2. We then decided to switch over to using qmail-remote, to circumvent the
queue and the logging problem. This effectively means we will have to do our
own logging. Is there anyway to hand over different messages to qmail-remote
rather than invoking it for each message? We have now decided to change the
implementation so that at any point of time, there will be as many threads
sending messages as the qmail concurrency (say around 100), and the messages
themselves will be broken into chunks of 300 to 500 each. How can we improve
this?

3. Currently, we have our own implementation for checking bad e-mail
addresses, list management, handling bounces and mail-merge. Are there any
guidelines/sample code available (any language), that we can look at?

4 . What other things should we keep in mind to provide stability to the
system? What patches to qmail are advisable to be installed? What should be
the typical server configuration for such a system?

5. On a parallel note, what would be the best algorithm to track forwarded
messages? We make use of cookies right now (but that provides 50% accuracy).

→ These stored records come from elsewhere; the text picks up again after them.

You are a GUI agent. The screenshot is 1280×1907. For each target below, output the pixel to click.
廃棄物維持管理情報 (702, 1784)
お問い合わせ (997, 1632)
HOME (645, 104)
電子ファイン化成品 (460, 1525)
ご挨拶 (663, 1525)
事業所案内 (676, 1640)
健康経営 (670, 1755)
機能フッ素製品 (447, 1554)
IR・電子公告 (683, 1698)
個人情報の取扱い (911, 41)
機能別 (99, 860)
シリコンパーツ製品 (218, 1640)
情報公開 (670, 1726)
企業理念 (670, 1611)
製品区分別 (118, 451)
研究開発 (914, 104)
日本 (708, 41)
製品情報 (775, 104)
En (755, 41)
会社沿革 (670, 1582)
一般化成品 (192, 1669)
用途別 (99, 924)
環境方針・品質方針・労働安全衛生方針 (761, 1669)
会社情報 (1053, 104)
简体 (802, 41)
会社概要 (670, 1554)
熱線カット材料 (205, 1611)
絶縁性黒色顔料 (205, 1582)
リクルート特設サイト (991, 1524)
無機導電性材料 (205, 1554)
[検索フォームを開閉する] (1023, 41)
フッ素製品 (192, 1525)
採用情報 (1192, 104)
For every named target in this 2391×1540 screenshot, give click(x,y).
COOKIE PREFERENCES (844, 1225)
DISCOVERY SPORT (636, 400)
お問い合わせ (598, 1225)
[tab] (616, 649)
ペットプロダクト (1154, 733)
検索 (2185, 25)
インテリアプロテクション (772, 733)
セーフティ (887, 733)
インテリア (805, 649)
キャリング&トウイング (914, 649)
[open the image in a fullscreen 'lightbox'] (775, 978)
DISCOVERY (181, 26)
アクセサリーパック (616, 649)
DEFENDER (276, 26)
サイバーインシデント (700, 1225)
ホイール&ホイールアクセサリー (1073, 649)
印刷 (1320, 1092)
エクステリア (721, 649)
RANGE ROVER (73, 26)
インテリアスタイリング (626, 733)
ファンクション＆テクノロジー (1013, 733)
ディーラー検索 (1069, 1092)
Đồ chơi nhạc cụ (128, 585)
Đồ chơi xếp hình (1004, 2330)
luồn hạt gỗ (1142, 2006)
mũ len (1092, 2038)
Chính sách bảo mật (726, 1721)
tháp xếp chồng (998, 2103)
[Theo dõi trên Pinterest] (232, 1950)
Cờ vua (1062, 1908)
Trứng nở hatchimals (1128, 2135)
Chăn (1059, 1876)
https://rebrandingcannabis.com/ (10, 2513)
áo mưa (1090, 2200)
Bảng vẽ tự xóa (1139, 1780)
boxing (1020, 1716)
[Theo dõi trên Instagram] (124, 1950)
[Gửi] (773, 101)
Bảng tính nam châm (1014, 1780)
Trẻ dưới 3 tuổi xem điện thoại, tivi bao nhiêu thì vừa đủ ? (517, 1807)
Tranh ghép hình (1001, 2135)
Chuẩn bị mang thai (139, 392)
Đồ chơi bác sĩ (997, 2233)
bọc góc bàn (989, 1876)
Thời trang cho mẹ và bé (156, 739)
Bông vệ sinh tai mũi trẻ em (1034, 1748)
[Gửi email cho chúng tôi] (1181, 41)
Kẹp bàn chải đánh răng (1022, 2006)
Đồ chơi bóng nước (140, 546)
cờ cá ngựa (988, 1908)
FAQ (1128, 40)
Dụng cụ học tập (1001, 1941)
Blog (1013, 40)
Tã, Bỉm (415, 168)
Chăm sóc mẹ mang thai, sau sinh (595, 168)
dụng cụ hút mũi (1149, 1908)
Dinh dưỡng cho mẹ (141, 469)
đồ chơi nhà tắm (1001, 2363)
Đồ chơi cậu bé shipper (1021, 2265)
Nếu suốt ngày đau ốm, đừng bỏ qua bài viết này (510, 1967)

I apologize if I broke some protocol and asked some questions that do not
pertain to this list.

Regards,
manav.




Re: Java and Qmail - building a large mailmerge server - plain text version

2001-06-22 Thread Russell Nelson

manav writes:
  I have been using qmail for the last year and a half and have been closely
  following the mailing list at securepoint, and didn't find anything related
  to my query, hence I took the liberty of posting it.
  
  The objective is to build a high-volumer server capable of doing mail-merged
  email blasts to several lists with 10,000 to 1,000,000 users, provide
  detailed reports about the status of emails (sent, bounced, bad email
  addresses, opened, forwarded), list management (across multiple lists for
  each user) and of course, stability.
  
  Over the period of last 12 months, we explored several options - and finally
  settled on qmail (what else?). I am using a Pentium III with Linux Redhat
  6.2 installed on it, with 512 MB of RAM, 20 GB HDD and JDK 1.2.2 connected
  to a 128 Kbps line.

128Kbps?  Surely you mean Mbps.  If that's all the bandwidth you can
afford at your location, you should rent a server at a colocation site
n the US.  Use your server to create and distribute batches of
recipients to a server running qmail-qmqps configured with the
qmail-verh and big-concurrency patches.

Let's say that you're sending a 2K message.  Sent to 1,000,000 users,
that's 2,000,000,000 bytes.  Assuming that you're using qmail-verh (to
merge on the fly), that your system doesn't limit your sending (and if
you've got an IDE disk, it will), and assuming 20% overhead (tcp/ip
packet headers, smtp dialogue, message retries), this blast will take
15 seconds to clear your server.  That's 42 hours, minimum.

-- 
-russ nelson [EMAIL PROTECTED]  http://russnelson.com
Crynwr sells support for free software  | PGPok | 
521 Pleasant Valley Rd. | +1 315 268 1925 voice | #exclude windows.h
Potsdam, NY 13676-3213  | +1 315 268 9201 FAX   | 



Re: Java and Qmail - building a large mailmerge server - plain text version

2001-06-22 Thread Brett Randall

Hi Manav. For most of this, one word: ezmlm (www.ezmlm.org). For the
rest...

 manav == manav  [EMAIL PROTECTED] writes:

 1.2 For each blast we want to handle the bounced emails individually (we
 would need to update the appropriate table). What do we do for that? We
 cannot just set environment variables since there will be multiple
 mail-merges and blasts happening simultaneously.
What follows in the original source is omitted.